Anyway, my point about rust is that these chassis are soooo stout, the metals soooo thick, that rust would never penetrate anything important in a thousand years. Some rotating parts might be adversely affected if the road salt splashed directly on the rotating shaft, perhaps, perhaps not. If you’re unlucky enough to be in a part of the country where they often salt the roads, and you’re foolish enough to drive your RV through it often without immediately spraying off the salts, then it’s quite possible you’ve had more rust caused problems than the average RV’er. From the looks of my Winnie, the previous owners did drive on salted roads, but not often.
At this point, I’m not worried about all the rust under my Winnie. Only time will tell if I bought a rust bucket liable to fall apart in the near future, OR, if it’ll give me the 10 years I’m looking for…after I stabilize the rust.
I did need to clean my engine compartment in preparation for the surge tank replacement that I did and here’s what it looked like afterwards…

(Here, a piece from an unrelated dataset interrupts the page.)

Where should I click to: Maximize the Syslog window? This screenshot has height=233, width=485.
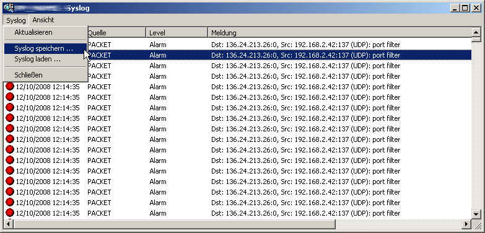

I had a spray bottle of Simple Green Purple that I sprayed all over the engine compartment, let it sit for a while, than lightly dampened it. Used my scrub brush wand to get all the nooks and crannies afterwards and than finally a through rinse.
While I was at it, I also did a double treatment of the backside of the rad, spraying it with Simple Green Purple and rinsing it off well, twice. I noticed an immediate change in how high the temperature gauge went on the dash meter the next time I drove. At least two needle widths less than before. I can still see some crud plugging the fins on the rad and over the next couple years I’ll do the occasional wash and rinse. I’m not trying to make it a clean as it was when new, not sure that’s even needed. But I don’t want the engine to overheat either. Hopefully, now that I’ve cleaned it, and with the lowered amount of oil I use in the crank case, (less chance of it blowing out of the slobber tube, mixing with road dirt and clogging the rad) the rad will stay reasonably clean and help keep engine temps low as I drive up and down mountains.